** Text provided **
□ □ □ □ □

Alfred Conkling Coxe Jr. (May 7, 1880 – December 21, 1957) was a United States district judge of the United States District Court for the Southern District of New York.

Education and career

Born in Utica, New York, on May 7, 1880, Coxe received an Artium Baccalaureus degree from Yale University in 1901 then attended Cornell Law School. He was in private practice in Utica from 1903 to 1905, and in New York City from 1905 to 1929. In 1911 he helped found The New York Young Republican Club.

Federal judicial service

Coxe was nominated by President Herbert Hoover on April 18, 1929, to the United States District Court for the Southern District of New York, to a new seat authorized by 45 Stat. 1317. He was confirmed by the United States Senate on April 29, 1929, and received his commission on May 1, 1929. He assumed senior status on January 31, 1951. His service terminated on December 21, 1957, due to his death in Old Lyme, Connecticut. He was interred in Forest Hill Cemetery in Utica.

□ □ □ □ □

** Supplied data **
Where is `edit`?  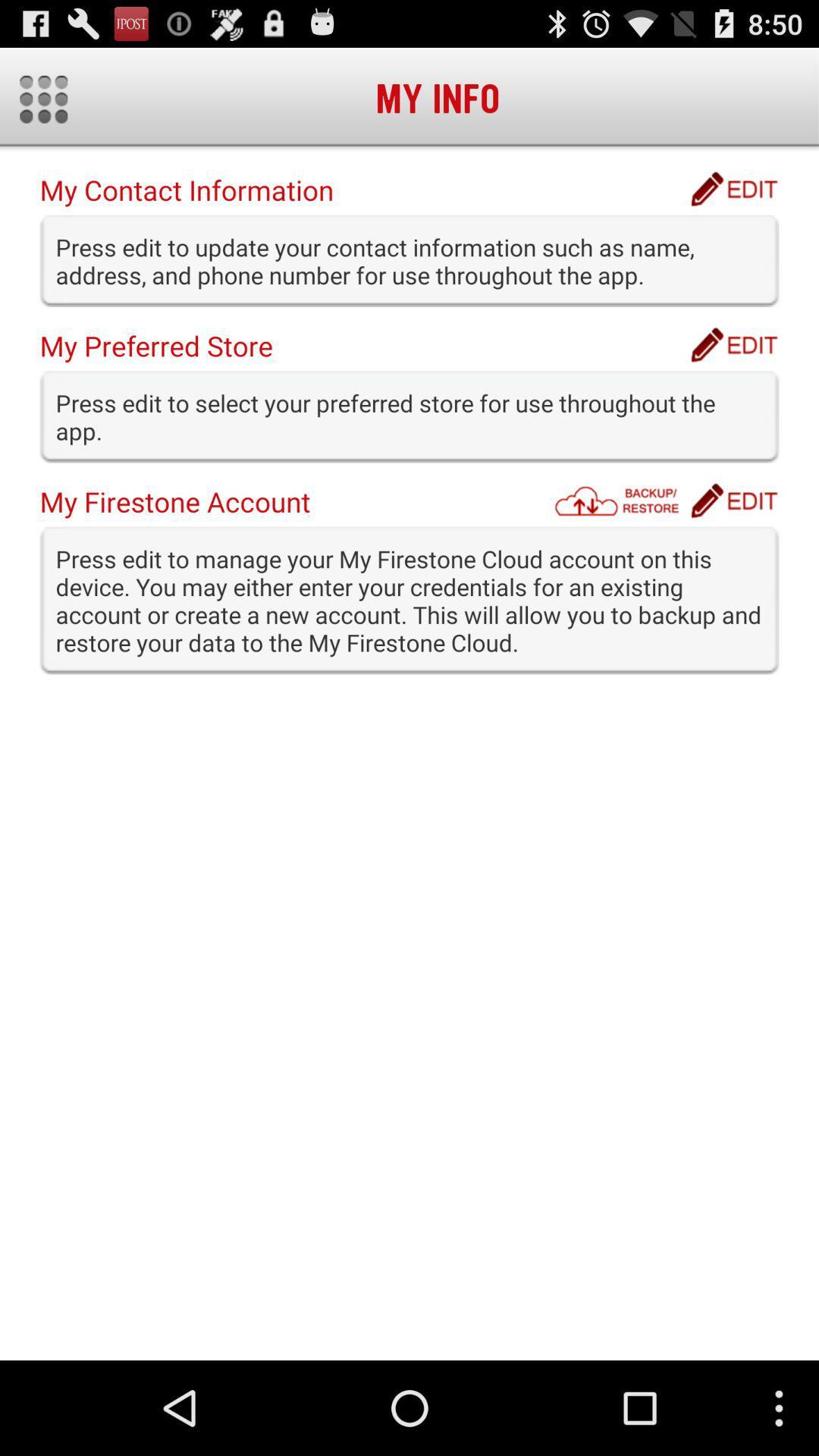 edit is located at coordinates (733, 188).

□ □ □ □ □

** Exercise set **
a – According to the biography of Alfred Conkling Coxe Jr., why did his federal judicial service end on December 21, 1957?
b – Extend the biography of Alfred Conkling Coxe Jr. beyond its final sentence.

** Final answers **
a – His service ended on that date because he died that day in Old Lyme, Connecticut.

b –
Family

Coxe was the son of Alfred Conkling Coxe Sr., who was a judge on the United States Court of Appeals for the Second Circuit, and the great-grandson of Alfred Conkling, who served as a United States representative from upstate New York and a judge on the United States District Court for the Northern District of New York. He was also a grand nephew of Roscoe Conkling, who was a Congressman and Senator from New York and boss of the state's Republican political machine. Coxe's great-grandfather was abolitionist minister Samuel Hanson Cox.

References

Sources
 

1880 births
1957 deaths
Cornell Law School alumni
Yale University alumni
Judges of the United States District Court for the Southern District of New York
United States district court judges appointed by Herbert Hoover
20th-century American judges
Gardiner family
Conkling family
Burials at Forest Hill Cemetery (Utica, New York)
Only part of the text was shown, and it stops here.